§ **ASSIGNED TASK**: The answer should reproduce every entry exactly and contain no images.

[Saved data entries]
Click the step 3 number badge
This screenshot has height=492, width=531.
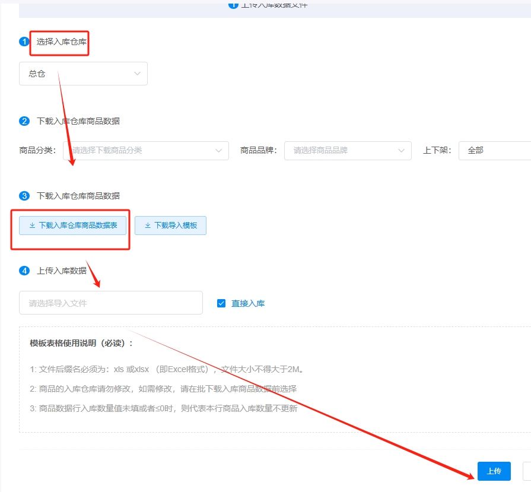click(24, 196)
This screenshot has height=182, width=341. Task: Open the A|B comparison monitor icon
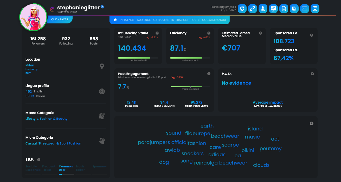click(273, 9)
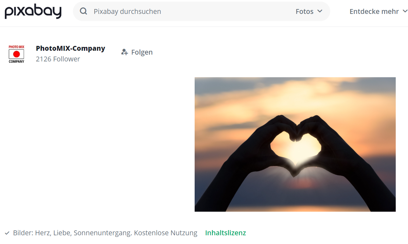Viewport: 408px width, 244px height.
Task: Expand the arrow next to 'Entdecke mehr'
Action: pos(405,11)
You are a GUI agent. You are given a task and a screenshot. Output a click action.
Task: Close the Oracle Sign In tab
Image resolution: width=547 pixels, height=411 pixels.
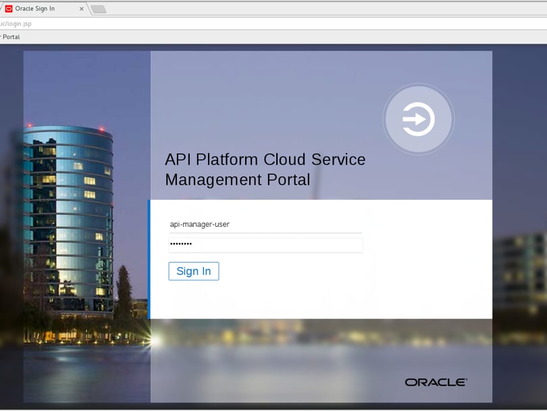pos(81,9)
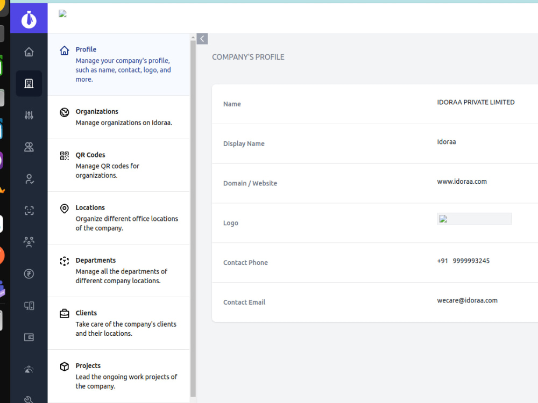Open the home icon in dark sidebar
Screen dimensions: 538x403
pyautogui.click(x=29, y=52)
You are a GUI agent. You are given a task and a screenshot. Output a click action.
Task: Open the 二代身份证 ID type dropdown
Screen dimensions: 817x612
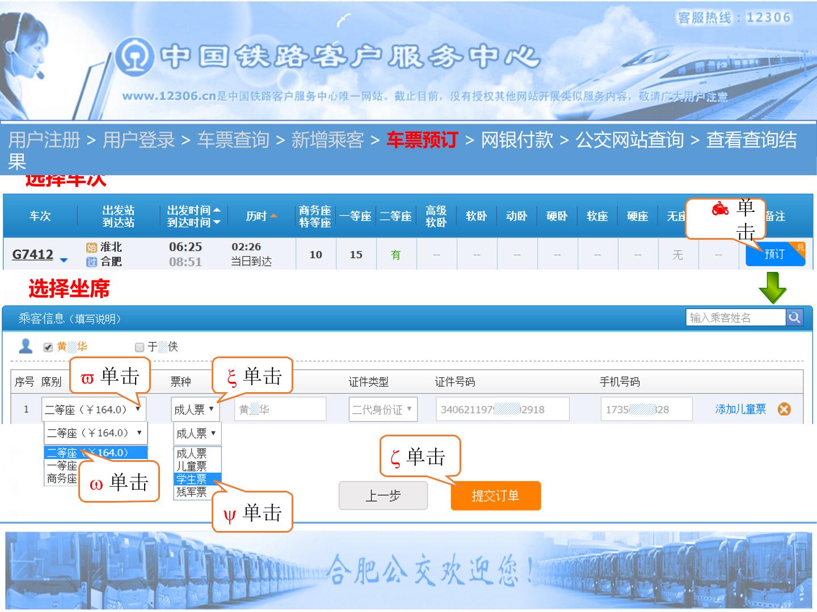(x=383, y=409)
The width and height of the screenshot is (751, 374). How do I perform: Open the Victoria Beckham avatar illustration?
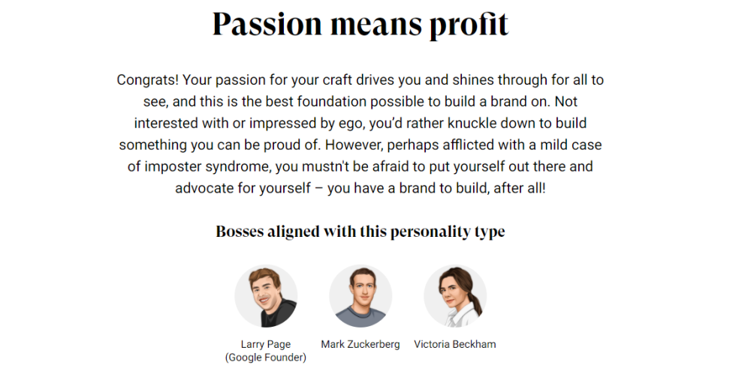click(x=455, y=296)
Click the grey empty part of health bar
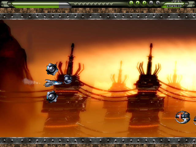 (65, 5)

§ **ANSWER BOX**:
Click the step 3 number badge
This screenshot has height=492, width=531.
click(24, 196)
This screenshot has height=182, width=341. Task: Open the A|B comparison monitor icon
click(273, 9)
Viewport: 408px width, 244px height.
Task: Expand the arrow next to 'Entdecke mehr'
Action: pos(405,11)
You are a GUI agent. You are given a task and a screenshot. Output a click action.
Task: Close the Oracle Sign In tab
Image resolution: width=547 pixels, height=411 pixels.
pos(81,9)
Open the home icon in dark sidebar
Screen dimensions: 538x403
pyautogui.click(x=29, y=52)
You are a GUI agent. You are given a task and a screenshot. Output a click action.
Task: Open the 二代身份证 ID type dropdown
Screen dimensions: 817x612
(x=383, y=409)
The width and height of the screenshot is (751, 374). How do I perform: Open the Victoria Beckham avatar illustration?
click(x=455, y=296)
Click the grey empty part of health bar
 (65, 5)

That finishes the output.